CHP officers were on heightened alert this past Thanksgiving weekend as part of the national "Click It or Ticket" seat belt campaign.
According to department statistics, 33 people died in auto collisions during the 2013 Thanksgiving weekend. That number was down from 44 the previous year, and officials were determined to see another decline. This year, over 3.5 million southern Californians travelled at least 50 miles away from home; Las Vegas was the most popular destination.
The four-day weekend is one of the most heavily traveled periods of the year.
Strategic (or Sustained) Traffic Enforcement Programs are periods of intense law-enforcement activity designed to discourage a specific driving habit, such as driving without a seat belt, speeding or DUI. The theory is that motorists are naturally inclined to ignore traffic laws, but their fear of punishment outweighs their natural lawlessness.
The Illinois plan is a fairly typical example of a STEP campaign. Local law enforcement agencies are on heightened alert on six major holiday weekends, and six other weekends of the department's choice. The state pays for officer overtime, advertisement expenses, additional officer training and any other costs associated with the STEP enforcement.

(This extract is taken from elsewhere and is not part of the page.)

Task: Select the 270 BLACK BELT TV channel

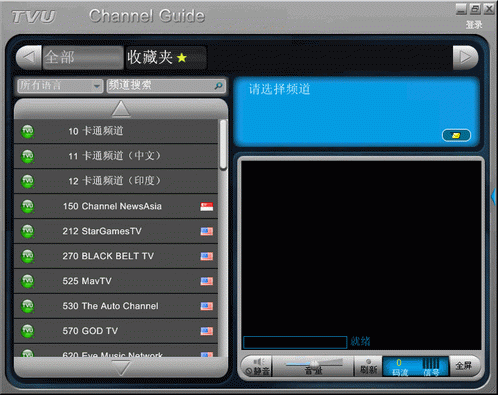Action: [x=116, y=256]
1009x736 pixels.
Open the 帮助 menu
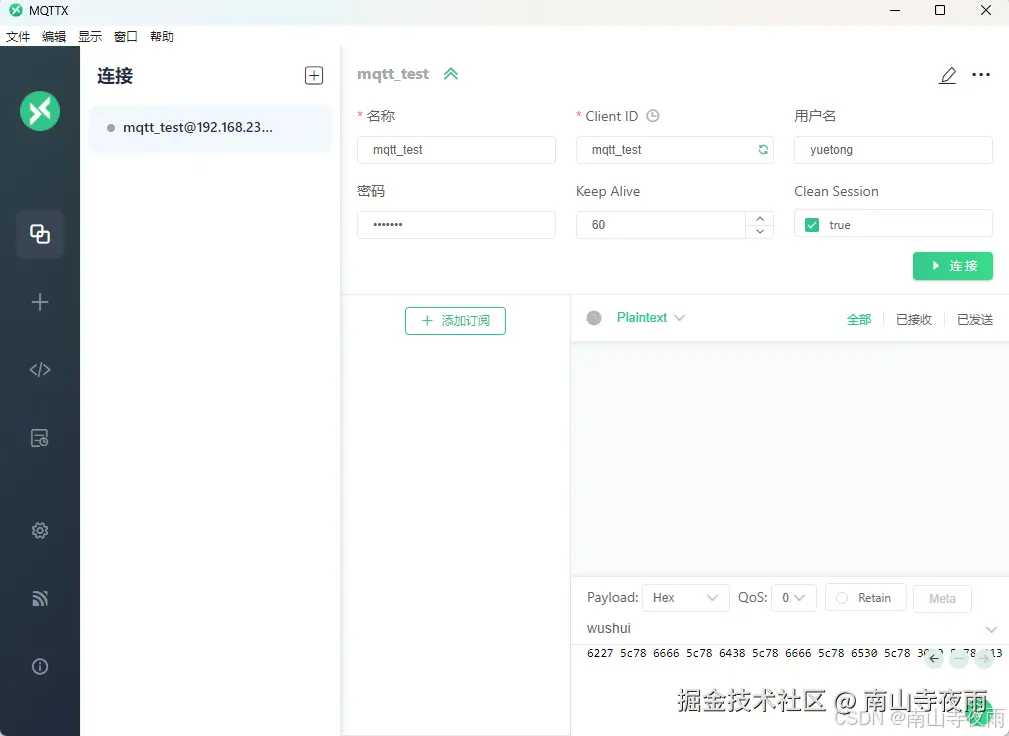161,36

The main problem with these campaigns is that they feed the beast. These programs can be rather expensive in overtime alone, and when the officers go to court for a traffic ticket, they are generally on overtime again. That creates pressure for officers in Lamont and Shafter to write more speeding tickets. Furthermore, an officer may be under pressure to write citations for incidents when a warning would be more appropriate, which undermines the relationship between peace officers and the people they are supposed to protect.